Setiap calon ibu pasti mengharapkan seorang suami penjaga,
ayah siaga bagi diri dan calon bayi yang dikandungnya. Yang siap mendampingi si
ibu dan janin dalam rahimnya. Menjadi supporter ketika melalui masa-masa
berat di trimester pertama. Tertawa bersama ketika kondisi kehamilan mulai
membaik pada trimester kedua. Dan kemudian siaga saat berbagai hal bisa terjadi
pada saat usia kandungan mencapai trimester ketiga.
Dulu, sebagai calon ibu baru. Saya pun pernah memimpikan hal
tersebut terjadi pada kehamilan yang pertama. Terlebih kami berdua adalah
"pasangan koboi", yang hanya bertemu 3 kali hingga sampai di meja akad nikah.
Rasanya masih pengen “pacaran”. Bulan madu layaknya muda-mudi yang sedang dibuai
asmara sebagai pasangan halal.
Tapi takdir berkata lain, karena Allah langsung memberikan
rezeki kehamilan setelah satu bulan usia pernikahan. Trimester pertama saya
lalui dengan sangat berat. Mual dan
muntah hampir setiap hari hingga akhir bulan ketiga. Sendiri,
karena saat itu kami adalah pasangan jauh-jauhan, LDR maksud saya.
Kondisi ini semakin memburuk ketika saya meratapi realita
yang tak seindah ekspektasi di awal. Berharap suami siaga, apa daya hampir setiap bulan saya
harus periksa sendiri ke dokter kandungan. Jadwal periksa yang sering kali
tidak sesuai dengan jadwal pulang suami, mau tak mau membuat saya merasa tak perlu menunggu. Saya harus
maklum, karena tekanan pekerjaan yang memaksa situasi ini terjadi.
Happiness is the key
Memasuki trimester kedua, kondisi kehamilan mulai membaik.
Saya pun mulai menikmati setiap perubahan dalam diri. Sedikit demi sedikit saya
tinggalkan ekspektasi yang terlalu ideal, dan mulai bersahabat dengan
kenyataan.
Saya sibukkan diri dengan pekerjaan di kantor pada hari-hari
biasa. Dan bermain dengan keponakan saat akhir pekan tiba. Dan jadwal ini bisa
saja berubah sewaktu-waktu ketika suami pulang dari perantauan.

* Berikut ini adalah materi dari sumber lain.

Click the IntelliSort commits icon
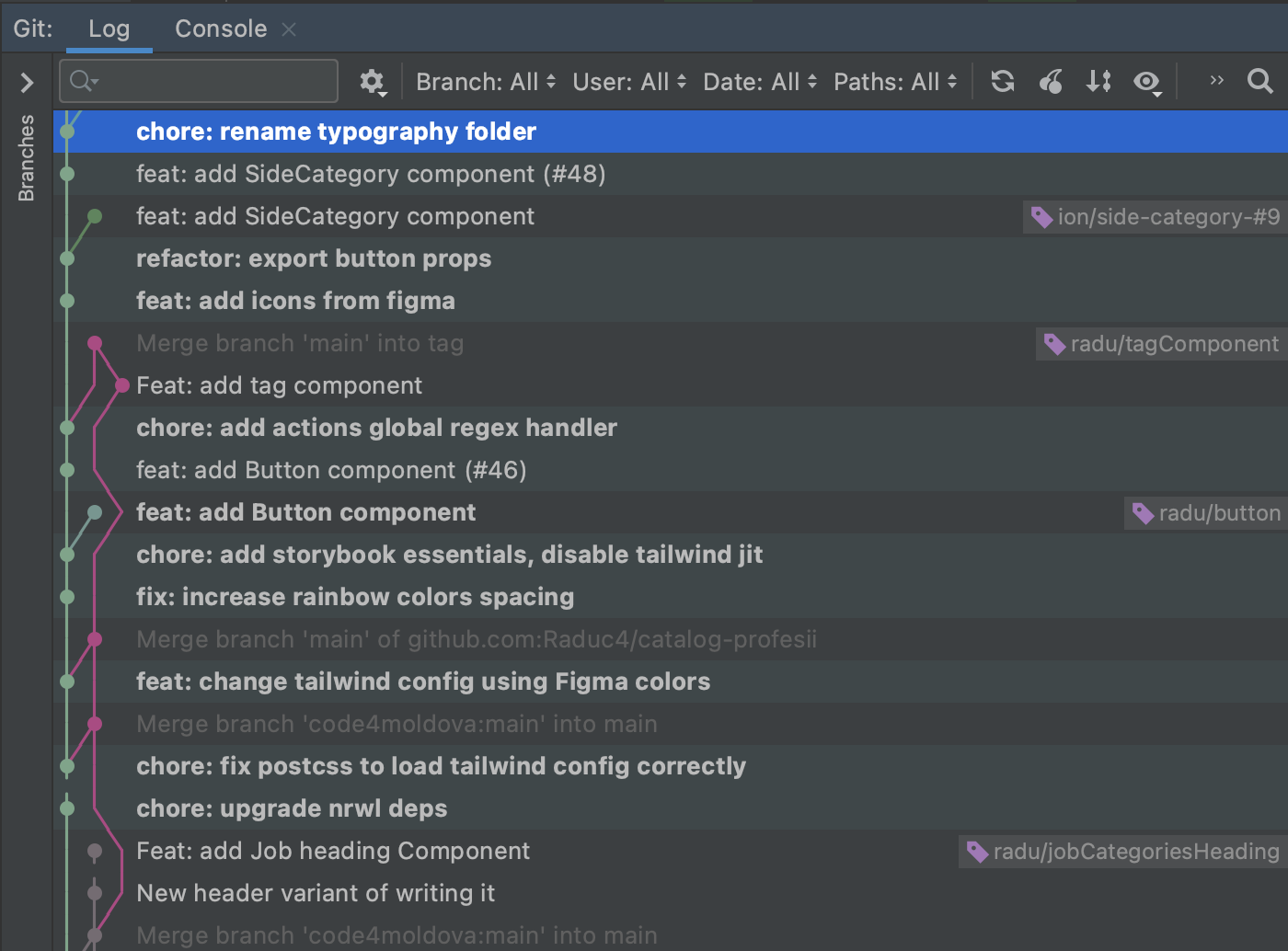 click(x=1098, y=81)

Perasaan bahagia sangat membantu pemulihan kondisi saya.
Pertumbuhan janin pun semakin menggembirakan. Kehidupan kembali berjalan normal
dan saya semakin bahagia dengan kehamilan ini, meskipun tanpa suami siaga.
![]() |
| Hamil pertama |
Hingga sampai di trimester ketiga, saya putuskan mengambil
cuti 15 hari sebelum Hari H. Sengaja mengambil cuti lebih awal karena mempertimbangkan
bobot kehamilan saya yang terus membengkak, bahkan hampir overweight dan
preklampsia.
Kondisi psikis mulai tidak stabil setelah melewati hari H, namun si jabang bayi tak menunjukkan reaksi ingin dilahirkan. Saya terus berdoa
semoga dapat melahirkan di hari Sabtu,
sehingga suami dapat mendampingi di rumah. Tapi kembali Allah memberikan cerita berbeda, karena pada
hari Senin setelah Sabtu dan Minggu suami stand by di rumah, kontraksi persalinan
justru baru saya rasakan pada hari Seninya.

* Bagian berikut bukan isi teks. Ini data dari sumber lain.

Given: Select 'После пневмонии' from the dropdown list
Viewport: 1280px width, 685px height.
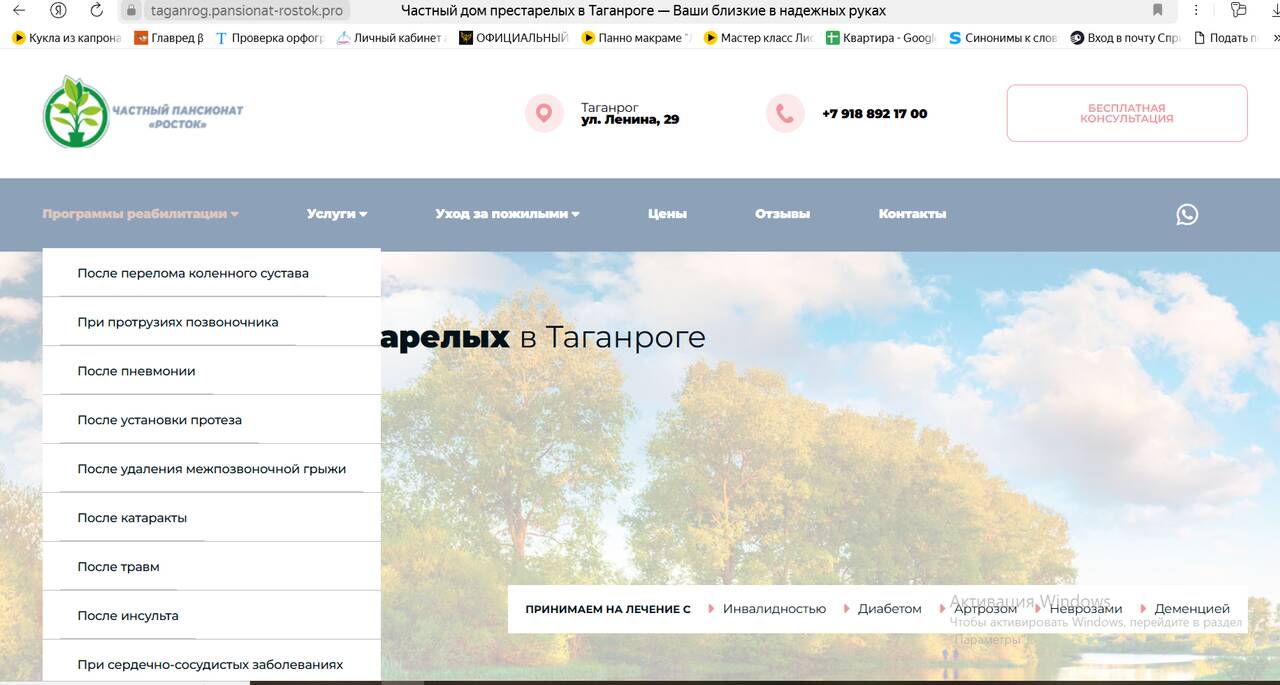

Sensasi Melahirkan Tanpa Suami Siaga
Setelah melalui berbagai pertimbangan medis, kondisi fisik
dan psikis saya dinyatakan tak mampu menunggu lebih lama untuk persalinan
normal. Operasi caesar pun dilakukan, tanpa pendampingan suami. Semuanya begitu
cepat, hingga satu jam kemudian bayi cantik buah cinta kami menangis memecah
malam. Saya bahagia, begitupun suami yang pada pagi harinya baru menginjakkan kaki
di ibukota, kini kembali berada di dalam kereta menuju kampung halaman.
Drama dimulai kembali saat hendak menyusui, ASI tak kunjung
keluar dan kepercayaan diri pun menurun tajam. Suami saya memang tidak memaksa
saya untuk memberikan ASIX, namun dia memberi semangat meskipun tak terlihat
agresif. Mungkin dia khawatir saya semakin kalut ketika terus-terusan didorong,
maka dia terus bersikap santai sambil berkata, “Yakin semua akan baik-baik
saja, kalau sekarang ASI belum keluar, nanti juga pasti bisa. Kalau sekarang
belum bisa full ASI, jangan memaksakan diri sehingga semakin frustasi. Yakin semua baik-baik saja, karena kita sudah mengusahakan yang terbaik.”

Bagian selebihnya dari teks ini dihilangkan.